The rate of healthy babies born by these mothers was 57.9% in group A and 63.6% in group B, which is similar to results reported by Nassar et al. (8) and Kim et al. (18).

In this study, there was no warfarin-induced fetal malformation, and is similar to other studies by Vural et al. (19), Geelani et al. (14) and Al lawati et al. (16). It can be suggested that the teratogenic effects of warfarin during the first trimester may be overstimated, therefore the effects of switching to heparin must be studied further with additional larger studies.

In the present study, thromboembolic complications were significantly more frequent in the heparin group (45.4%) compared to the warfarin group (2.6%; p=0. 001). Although the live birth rate was higher in the heparin group, the use of heparin resulted in a higher spontaneous abortion rate.
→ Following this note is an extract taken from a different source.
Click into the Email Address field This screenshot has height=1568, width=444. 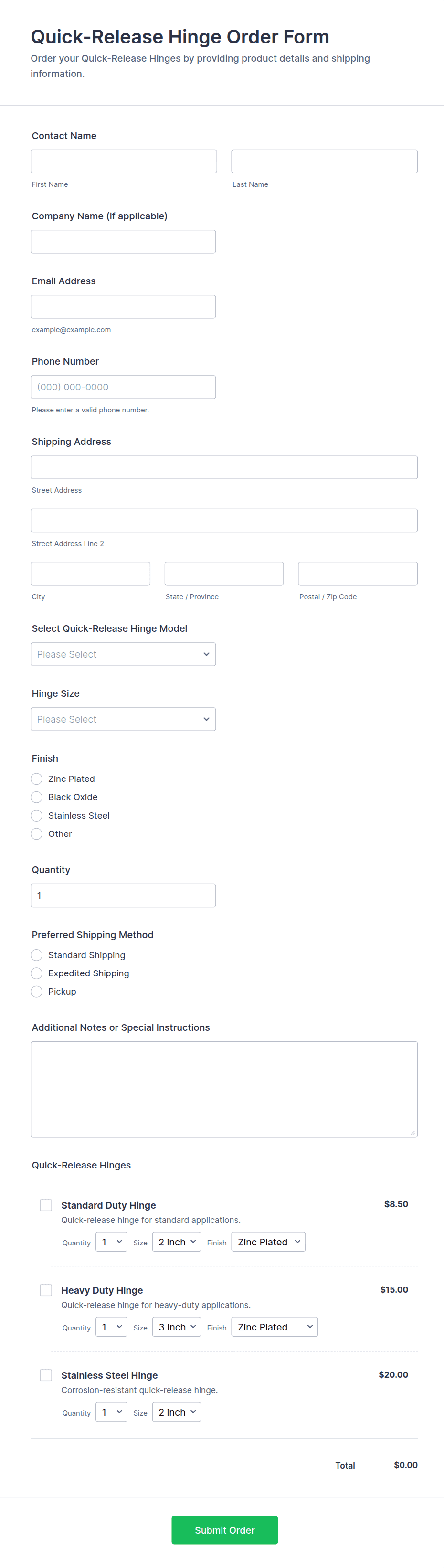click(x=123, y=307)
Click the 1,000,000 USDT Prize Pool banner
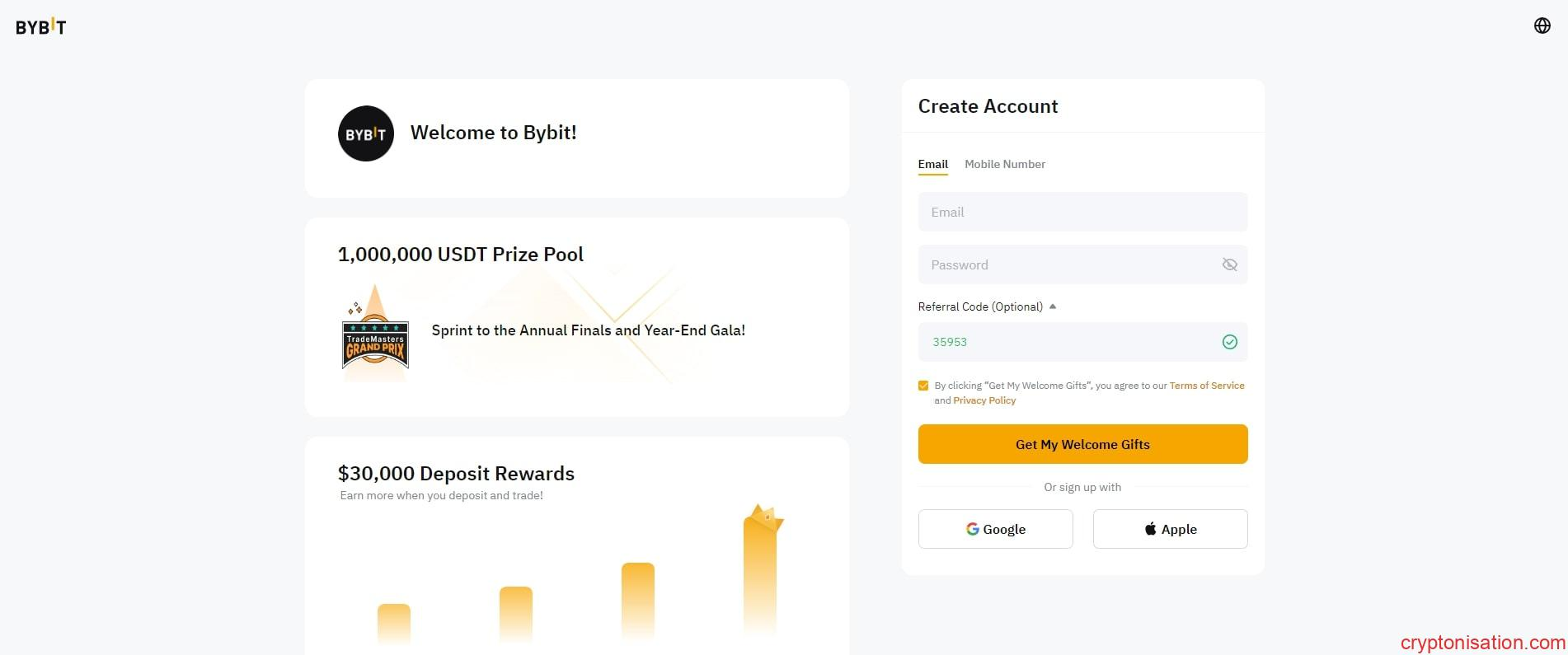This screenshot has height=655, width=1568. click(576, 317)
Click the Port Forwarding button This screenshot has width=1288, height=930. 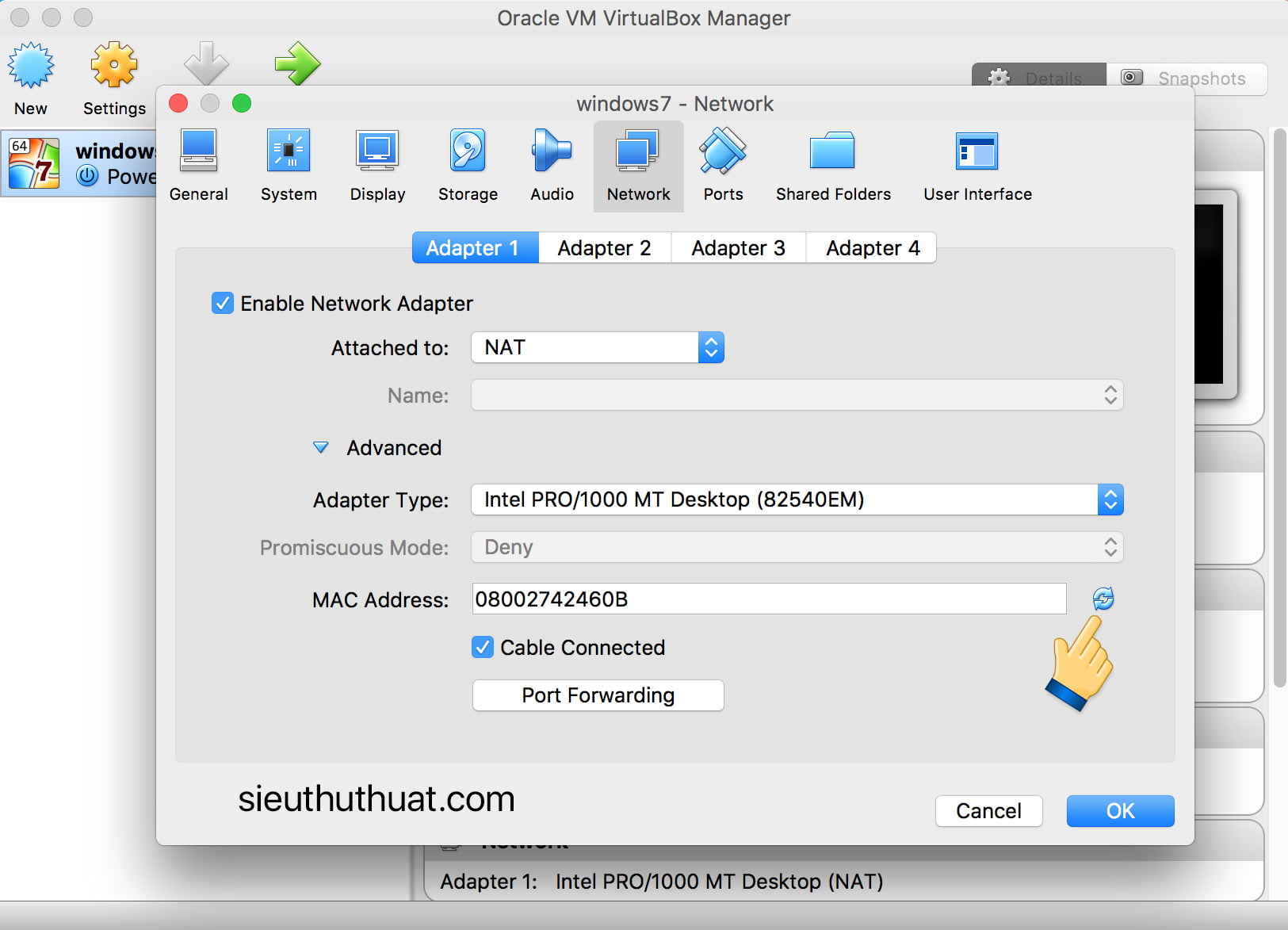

It seems the use of subcutaneous UFH during pregnancy raises the concern of an increased incidence of maternal risk in the form of valve thrombosis without any significant reduction in the incidence of spontaneous abortion compared with warfarin (2, 13). We found significantly more valve thrombosis and second surgeries in the heparin group. Another challenging issue in this regard is the dose of warfarin used in pregnant women with mechanical heart valves. In the present study, warfarin at doses over 5 mg daily resulted in a significantly higher abortion rate and lowered live birth rate. The only woman who expired in the warfarin group was treated with a low dose of warfarin. In a previous study in our center, Khamooshi et al. have shown that warfarin is an effective anticoagulant in pregnant women with mechanical valves, but it results in significant fetal loss at doses over 5 mg daily (20). Vitale and colleagues have shown a close relationship between fetal complications and warfarin dosage (5, 6). We previously described a case report regarding the safety of low dose warfarin during pregnancy in a woman with two mechanical heart valves who became pregnant by the intracytoplasmic sperm injection (ICSI) method (21).
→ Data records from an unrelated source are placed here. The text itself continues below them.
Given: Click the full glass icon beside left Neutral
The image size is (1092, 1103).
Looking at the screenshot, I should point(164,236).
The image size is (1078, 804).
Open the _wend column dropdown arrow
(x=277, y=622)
Cotrufo and colleagues described the outcomes of 71 pregnancies in women with mechanical valve prostheses who were anticoagulated with warfarin for the entire duration of their pregnancies. Although there were no maternal deaths, or thromboembolic or hemorrhagic complications, the rates of miscarriage (32%), stillbirth (7%) and embryopathy (6%) increased (15). It seemed the risk of complications was higher when the mean daily dose of warfarin exceeded 5 mg (15, 20).

One of present study’s limitations is the relatively low sample size that prevented reaching a definite conclusion.
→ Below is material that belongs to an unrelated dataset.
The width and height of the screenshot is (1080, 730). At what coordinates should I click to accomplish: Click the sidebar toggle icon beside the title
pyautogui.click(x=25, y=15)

It can be suggested that if patients on warfarin switch to heparin no embryopathy occurs, however there would be a risk of maternal complications. In addition, this study confirms previous studies that low dose warfarin (≤5 mg/day) during pregnancy is almost safe, with minimal feto-maternal complications. Additional prospective multicentric studies with more cases are recomended.